La Vulnerata in Valladolid

Last week there was a story about Pope Benedict XVI blessing the damaged head of the statue that survived the atomic bomb at Nagasaki. The body of the wooden statue was destroyed in Urakami Cathedral, but the head was found in the ruins.

It reminded me of the damaged statue of Our Lady in the English College at Valladolid, Spain, called Our Lady Vulnerata. English pirates under Essex and Raleigh who captured the Spanish town of Cadiz in the aftermath of the Spanish Armada desecrated this statue, chopping off the arms and the body of the infant Jesus on her lap. The face of the statue was also cut and damaged. The Countess of Santa Gadea donated the statue to the students at the English College, who promised to pray in reparation for the actions of their fellow Englishmen.

The first chapter of Catholic Culture in Early Modern England, a collection of essays from the University of Notre Dame Press edited by Ronald Corthell, Francis E. Dolan, Christopher Highley, and Arthur E. Marotti, is titled “Recusant Catholic Spaces in Early Modern England.” The author, Peter Davidson, examines the Vulnerata and the chapel in the Venerable English College in Rome in the context of the exile and danger English Catholics endured during the Elizabethan era.
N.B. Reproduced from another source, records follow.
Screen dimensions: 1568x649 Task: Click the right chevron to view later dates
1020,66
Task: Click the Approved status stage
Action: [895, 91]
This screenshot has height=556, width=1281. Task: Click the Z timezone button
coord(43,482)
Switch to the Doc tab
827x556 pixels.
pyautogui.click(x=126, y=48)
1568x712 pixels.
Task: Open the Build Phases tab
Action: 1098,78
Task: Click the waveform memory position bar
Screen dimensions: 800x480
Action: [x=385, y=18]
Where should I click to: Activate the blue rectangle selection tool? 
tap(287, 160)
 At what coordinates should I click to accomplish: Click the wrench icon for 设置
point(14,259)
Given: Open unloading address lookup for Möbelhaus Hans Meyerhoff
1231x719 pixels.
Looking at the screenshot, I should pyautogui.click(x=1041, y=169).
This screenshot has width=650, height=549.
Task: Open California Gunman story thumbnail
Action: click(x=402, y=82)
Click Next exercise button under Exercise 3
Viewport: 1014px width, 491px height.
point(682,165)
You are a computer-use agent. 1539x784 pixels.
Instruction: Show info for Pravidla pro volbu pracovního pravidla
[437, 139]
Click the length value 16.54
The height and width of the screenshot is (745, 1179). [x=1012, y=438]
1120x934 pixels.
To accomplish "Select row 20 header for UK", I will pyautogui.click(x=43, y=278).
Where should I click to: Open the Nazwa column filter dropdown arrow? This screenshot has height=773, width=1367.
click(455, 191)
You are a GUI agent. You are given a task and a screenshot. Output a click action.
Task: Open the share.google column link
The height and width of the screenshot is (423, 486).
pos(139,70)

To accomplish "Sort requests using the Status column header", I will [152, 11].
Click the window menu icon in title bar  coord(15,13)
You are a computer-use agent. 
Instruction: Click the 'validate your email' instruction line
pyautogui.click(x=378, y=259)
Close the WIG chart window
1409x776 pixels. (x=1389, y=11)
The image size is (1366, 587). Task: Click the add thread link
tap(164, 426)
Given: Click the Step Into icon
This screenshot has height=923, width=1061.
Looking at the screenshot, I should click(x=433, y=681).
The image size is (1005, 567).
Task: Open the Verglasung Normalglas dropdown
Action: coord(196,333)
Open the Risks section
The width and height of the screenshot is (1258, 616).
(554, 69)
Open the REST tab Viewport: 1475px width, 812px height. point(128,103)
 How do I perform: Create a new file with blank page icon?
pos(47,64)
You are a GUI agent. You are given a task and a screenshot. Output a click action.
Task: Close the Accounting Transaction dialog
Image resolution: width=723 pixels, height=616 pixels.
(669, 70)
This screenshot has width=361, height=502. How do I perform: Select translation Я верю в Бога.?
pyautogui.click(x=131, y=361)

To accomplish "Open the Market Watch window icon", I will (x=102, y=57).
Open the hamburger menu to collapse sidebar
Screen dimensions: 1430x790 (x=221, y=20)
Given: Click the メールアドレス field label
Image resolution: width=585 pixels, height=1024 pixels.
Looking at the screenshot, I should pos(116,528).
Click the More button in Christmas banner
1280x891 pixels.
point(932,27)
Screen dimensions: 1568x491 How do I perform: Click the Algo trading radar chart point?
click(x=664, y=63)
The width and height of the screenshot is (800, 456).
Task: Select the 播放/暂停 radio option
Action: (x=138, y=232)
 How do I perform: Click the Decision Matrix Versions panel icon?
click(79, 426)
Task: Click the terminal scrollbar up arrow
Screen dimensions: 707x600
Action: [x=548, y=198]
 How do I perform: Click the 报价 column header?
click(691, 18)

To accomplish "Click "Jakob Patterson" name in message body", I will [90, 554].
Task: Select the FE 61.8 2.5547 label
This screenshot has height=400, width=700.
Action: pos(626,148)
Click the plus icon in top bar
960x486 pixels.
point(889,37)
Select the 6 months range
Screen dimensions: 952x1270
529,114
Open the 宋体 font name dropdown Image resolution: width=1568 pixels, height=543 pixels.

He comments that the focus on this image of Mary in the chapel at Valladolid is significant, as England had popularly been known as “Mary’s Dowry” and yet men from England had violently desecrated her statue. The English Catholics in exile had this image, and the paintings depicting the events of its damage, before them as a reminder of how their country had changed, how they suffered in exile, and how they might suffer if and when they returned home where their faith was proscribed and their vocation illegal.